Electrical and Molecular Mechanism & Autonomic Control of CVS Flashcards
What is the resting membrane potential of cardiomyocytes set by and how?
K+ permeability - the ions move out of the cell down their concentration gradient and the small movement of ions makes the inside negative with respect to the outside - as charge builds up, the electrical gradient is established.
Does the resting membrane potential equal the equilibrium potential of potassium, why?
No, equilibrium potential of potassium will exist when there’s no net movement of potassium, but the cardiomyocytes membrane has a very small permeability to other ion species.
What does it mean for cardiomyocytes to be electrically active?
They fire action potentials, which trigger and increase in intracellular Ca2+, which is required for actin-myosin interaction, for contraction. Action potentials in the heart are much longer than in neuronal axons.
What are the 4 stages of cardiomyocytes’ action potentials?
Include voltages and timings.
- Opening of V-gated Na+ channels leads to influx and upstroke, from -70 to +20mV.
- Initial depolarisation due to transient V-gated K+ channels causing efflux (Na+ channels inactivated) to just above 0mv.
- Opening of L-type VOCC, result in plateau (CICR- crosses 0) with balance of K+ efflux for 100ms.
- Repolarisation as Ca2+ channels inactivate and K+ efflux continues back to -85 mV.
From 200-450ms - shape.
How come pacemaker cells at the SAN don’t need nerve impulses to stimulate them?
Specialised mulches don’t sit at rest.
The first stage in the SAN action potential involves the pacemaker current, which is what?
What’s the involvement of HCN channels (what does it stand for)?
Aka funny current - initial slope to threshold from -60 to -40mV - influx of Na+ through HCN channels.

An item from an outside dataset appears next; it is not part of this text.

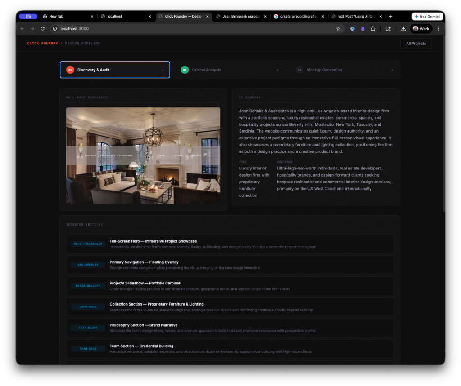Open the tab group pill at far left
Image resolution: width=461 pixels, height=386 pixels.
(28, 16)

Hyperpolarisation-activated Cyclic Nucleotide-gated channels.
What happens when the pacemaker potential reaches threshold - the rest of the SAN action potential?
Opening of L-type Ca2+ channels causes influx and depolarisation (CICR) up to +15mV ish, then opening of V-gated K+ channels, with effluvia and repolarisation. The pacemaker potential/funny current is reactivated in membrane potential falls lower than -50mV. The whole thing takes 800ms.
Action potential waveform varies throughout the heart, why does the SAN set the rhythm/act as the pacemaker?
Although other parts of the conducting system also have automaticity, they are slower to depolarise.
The triggering of a single action potential, which spreads through the heart is responsible for contraction. What's it called when: Action potentials are too slow Action potentials are too quick Action potentials fail Electrical activity becomes random?
Bradycardia
Tachycardia
Asystole
Fibrillation - causes loss of cardiac output.
What are the plasma concentration ranges of normal potassium, in hyperkalaemia and in hypokalaemia?
Normal = 3.5-5.5 mmol/L
Hyperkalaemia > 5.5mmol/L mild is up to 5.9, moderate is up to 6.4 and severe is above that
Hypokalaemia < 3.5mmol/L
Why are cardiomyocytes so sensitive to changes in the concentration of potassium?
Potassium permeability dominates the resting membrane potential of cardiomyocytes and the heart has multiple types of K+ channel, some of which may behave peculiarly.
Explain the effects of hyperkalaemia including some risks.
There is a decreased driving force for K+ to leave the cells, so they are less negative inside - the equilibrium of potassium is less negative. This means that myocytes are depolarised and the upstroke of the action potential is slower - some Na+ channels are inactivated with slight depolarisation.
Risks: asystole, initial increase in excitability. Depends on extent and how quick.
How might hyperkalaemia be treated?
Calcium gluconate or insulin + glucose - won’t work if heart has already stopped.
What happens in hypokalaemia and what are the problems?
Lengthens action potential, so delays hyperpolarisation. Problems include longer action potentials leading to Early After Depolarisations (EADs), which can lead to oscillations in membrane potential, which can result in ventricular fibrillation and a subsequent loss of cardiac output - more likely o have arrhythmias if preexisting heart condition.
Briefly describe excitation-contraction coupling in cardiac muscle.
Depolarisation opens L-type Ca2+ channels in the T-tubule system - localised Ca2+ entry triggers CICR from RyR in SR - close link between 2 types of Ca2+ channels -25% Ca2+ entry across sarcolemma and 75% from SR. As with skeletal muscle, Ca2+ binds to troponinC, conformational change shifts tropomyosin to reveal myosin binding site on actin filament - sliding filament mechanism.
Cardiac muocyte relaxation - Ca2+ returns to resting levels by SERCA, NCX & sarcolemma Ca2+ATPase.
What is the tone of blood vessels controlled by?
The contraction and relaxation of vascular smooth muscle cells (in tunica media present in arteries, arterioles and veins).